Column: Trump put politics ahead of American lives

To the Valley News
Published: 9/17/2020 10:10:11 PM
Modified: 9/17/2020 10:10:02 PM

This week, the 200,000th American victim of the novel coronavirus will die. We’re in crisis, and tragically, it will get worse before it gets better.

As a U.S. senator, I served under three presidents, a Democrat and two Republicans. All three were honest in dealing with crises. Today’s president is not.

On Feb. 7, in a private, recorded interview with journalist Bob Woodward that is now on The Washington Post website, President Donald Trump said, “This is deadly stuff ... more deadly than even your strenuous flus.” Yet, a month later, on March 10, in a press conference he said, “we’re prepared, and we’re doing a great job with it. And it will go away. Just stay calm. It will go away.”
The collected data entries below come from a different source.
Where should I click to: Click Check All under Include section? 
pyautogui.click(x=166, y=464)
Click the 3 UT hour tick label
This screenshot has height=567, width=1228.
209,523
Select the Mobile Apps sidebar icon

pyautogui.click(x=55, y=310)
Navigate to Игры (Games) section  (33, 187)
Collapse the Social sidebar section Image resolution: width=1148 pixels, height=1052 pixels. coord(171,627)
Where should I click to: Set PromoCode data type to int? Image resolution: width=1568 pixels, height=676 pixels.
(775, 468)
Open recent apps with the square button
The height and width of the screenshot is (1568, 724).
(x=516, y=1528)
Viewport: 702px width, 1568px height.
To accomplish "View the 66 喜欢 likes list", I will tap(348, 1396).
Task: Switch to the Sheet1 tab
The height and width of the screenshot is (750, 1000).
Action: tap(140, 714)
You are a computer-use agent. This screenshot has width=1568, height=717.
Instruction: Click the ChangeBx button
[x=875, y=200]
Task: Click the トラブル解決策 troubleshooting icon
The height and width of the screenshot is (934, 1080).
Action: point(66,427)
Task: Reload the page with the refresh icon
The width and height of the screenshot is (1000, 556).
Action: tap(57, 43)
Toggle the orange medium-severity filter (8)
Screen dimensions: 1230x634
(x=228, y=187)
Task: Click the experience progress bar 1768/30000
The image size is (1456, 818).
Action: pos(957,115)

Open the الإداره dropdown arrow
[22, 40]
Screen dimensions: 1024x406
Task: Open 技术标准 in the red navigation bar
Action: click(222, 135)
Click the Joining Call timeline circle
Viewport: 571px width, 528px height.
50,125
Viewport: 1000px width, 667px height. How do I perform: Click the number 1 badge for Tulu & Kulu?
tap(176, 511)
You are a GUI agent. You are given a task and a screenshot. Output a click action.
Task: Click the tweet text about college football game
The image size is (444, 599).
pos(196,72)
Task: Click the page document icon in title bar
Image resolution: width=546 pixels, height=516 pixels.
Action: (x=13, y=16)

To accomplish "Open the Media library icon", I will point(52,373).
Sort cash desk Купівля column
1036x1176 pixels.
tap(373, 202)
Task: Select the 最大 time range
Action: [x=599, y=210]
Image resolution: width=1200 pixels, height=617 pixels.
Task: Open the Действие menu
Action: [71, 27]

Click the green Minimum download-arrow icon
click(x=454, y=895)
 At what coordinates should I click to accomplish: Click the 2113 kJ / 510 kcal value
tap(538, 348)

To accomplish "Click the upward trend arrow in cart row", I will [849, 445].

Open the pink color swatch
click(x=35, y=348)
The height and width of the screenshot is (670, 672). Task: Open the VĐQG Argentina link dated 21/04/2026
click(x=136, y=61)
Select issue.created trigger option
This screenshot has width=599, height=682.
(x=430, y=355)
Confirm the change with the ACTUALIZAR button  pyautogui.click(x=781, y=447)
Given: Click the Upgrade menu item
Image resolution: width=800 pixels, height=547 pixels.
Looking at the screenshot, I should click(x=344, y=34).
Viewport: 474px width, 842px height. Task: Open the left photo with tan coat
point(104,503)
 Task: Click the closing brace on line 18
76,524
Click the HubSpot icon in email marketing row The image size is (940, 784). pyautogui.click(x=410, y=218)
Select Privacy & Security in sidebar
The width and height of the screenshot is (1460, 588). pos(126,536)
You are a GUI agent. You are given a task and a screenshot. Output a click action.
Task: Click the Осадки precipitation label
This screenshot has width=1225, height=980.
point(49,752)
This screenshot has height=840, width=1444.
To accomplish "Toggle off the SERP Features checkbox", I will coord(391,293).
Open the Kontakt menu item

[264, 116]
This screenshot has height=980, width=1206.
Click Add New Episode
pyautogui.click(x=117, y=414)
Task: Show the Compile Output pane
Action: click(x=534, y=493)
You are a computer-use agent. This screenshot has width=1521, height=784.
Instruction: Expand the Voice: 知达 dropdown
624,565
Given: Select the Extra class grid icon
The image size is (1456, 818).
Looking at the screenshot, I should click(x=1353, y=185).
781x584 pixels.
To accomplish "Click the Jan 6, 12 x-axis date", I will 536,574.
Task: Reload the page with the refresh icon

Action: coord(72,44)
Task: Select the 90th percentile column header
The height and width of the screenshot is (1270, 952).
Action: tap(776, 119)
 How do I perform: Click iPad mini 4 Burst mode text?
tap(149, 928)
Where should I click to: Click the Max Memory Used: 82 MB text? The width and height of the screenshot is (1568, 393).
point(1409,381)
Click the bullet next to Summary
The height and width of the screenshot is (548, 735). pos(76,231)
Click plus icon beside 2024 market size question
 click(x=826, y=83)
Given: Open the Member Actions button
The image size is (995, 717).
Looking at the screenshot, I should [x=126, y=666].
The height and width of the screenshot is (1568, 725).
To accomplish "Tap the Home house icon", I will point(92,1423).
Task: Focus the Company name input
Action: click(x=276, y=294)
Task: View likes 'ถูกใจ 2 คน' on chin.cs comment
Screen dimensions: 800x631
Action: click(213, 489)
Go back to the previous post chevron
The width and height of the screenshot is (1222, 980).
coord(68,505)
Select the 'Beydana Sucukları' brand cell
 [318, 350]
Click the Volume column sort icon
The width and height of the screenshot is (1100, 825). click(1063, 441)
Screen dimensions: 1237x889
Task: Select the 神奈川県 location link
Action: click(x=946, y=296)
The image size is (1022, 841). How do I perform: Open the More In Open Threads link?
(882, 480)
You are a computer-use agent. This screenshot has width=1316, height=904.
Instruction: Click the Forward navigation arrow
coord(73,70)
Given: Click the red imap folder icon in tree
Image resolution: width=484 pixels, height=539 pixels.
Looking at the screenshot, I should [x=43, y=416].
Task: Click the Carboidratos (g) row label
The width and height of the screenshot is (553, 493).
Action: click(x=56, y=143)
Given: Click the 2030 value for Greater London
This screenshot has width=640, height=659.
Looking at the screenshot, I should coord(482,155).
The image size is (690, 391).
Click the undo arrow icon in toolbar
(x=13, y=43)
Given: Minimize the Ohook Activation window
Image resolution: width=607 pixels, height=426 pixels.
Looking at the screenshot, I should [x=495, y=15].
Only nine days later, on March 19, in another recorded conversation, likewise now on the Post’s website, President Trump admitted to deception. “I wanted to always play it down. ... I still like playing it down.”

Tens of thousands of deaths later, in May, Trump blocked the nation’s most respected pandemic expert, Dr. Anthony Fauci, from testifying before the House. When asked why, Trump responded, “The House is a bunch of Trump haters.”

By knowingly downplaying the pandemic and stifling nonpartisan experts like Dr. Fauci, the president put politics ahead of public health — ahead of American lives — and he wasted months resulting in a frantic, fragmented state-by-state response instead of a coherent national response.

Compare: Out of 150 countries, only eight have a worse record than the United States, expressed in COVID-19 deaths per capita, according to Johns Hopkins University Coronavirus Research Center.

Canada’s death rate per capita is less than half of ours. That means we could have saved over 100,000 human beings from dying in horrific circumstances — cut off from families, struggling to breathe, organs failing — had President Trump not deliberately deceived the nation. An early, nationwide program of testing and tracing, with a president expressing serious concern and encouraging the wearing of masks, would have dramatically saved lives.

President Trump compounded his dereliction by practicing what I can only describe as quack medicine. In an infamous press conference, addressing his medical advisers, he suggested injection of disinfectant as a possible COVID-19 cure.

These absurd remarks led a number of state health agencies to warn against ingesting disinfectants. Likewise, the president’s frequent hawking of the anti-malaria drug hydroxychloroquine as a cure, which the Food and Drug Administration found to be of “little benefit” but causing risk of serious heart disorders, was ill-advised.

This president has also publicly mocked the use of masks and crowed about continuing his political rallies, speaking to packed-together supporters who often are not wearing masks. In turn, he derides former Vice President Joe Biden for mask-wearing and for discouraging large political gatherings.

Sixty-eight percent of Americans don’t trust what Donald Trump says about the pandemic, according to an ABC/Ipsos poll released a few days ago. No wonder.

As we head into autumn, we should heed Dr. Fauci. “We need to hunker down and get through this fall and winter, because it’s not going to be easy,” he said on Sept. 10, speaking with doctors from Harvard Medical School. Again, this is likely to get worse before it gets better. The Institute for Health Metrics and Evaluation at the University of Washington, whose reports have been cited by the White House, forecasts the U.S. death toll could double to 400,000 by Jan. 1.

It’s time to change leadership. Donald Trump is a threat to the life and health of all of us, especially those of us 60 and older.

Having served with Joe Biden for 12 years in the Senate, I know him as a sensible, caring man. I trust him to put science first in fighting the pandemic. I urge independents and disappointed Republicans to join with me in supporting Joe Biden in November.

Gordon Humphrey, of Chichester, N.H., represented New Hampshire in the U.S. Senate from 1979 to 1991. He is a former Republican, now an independent.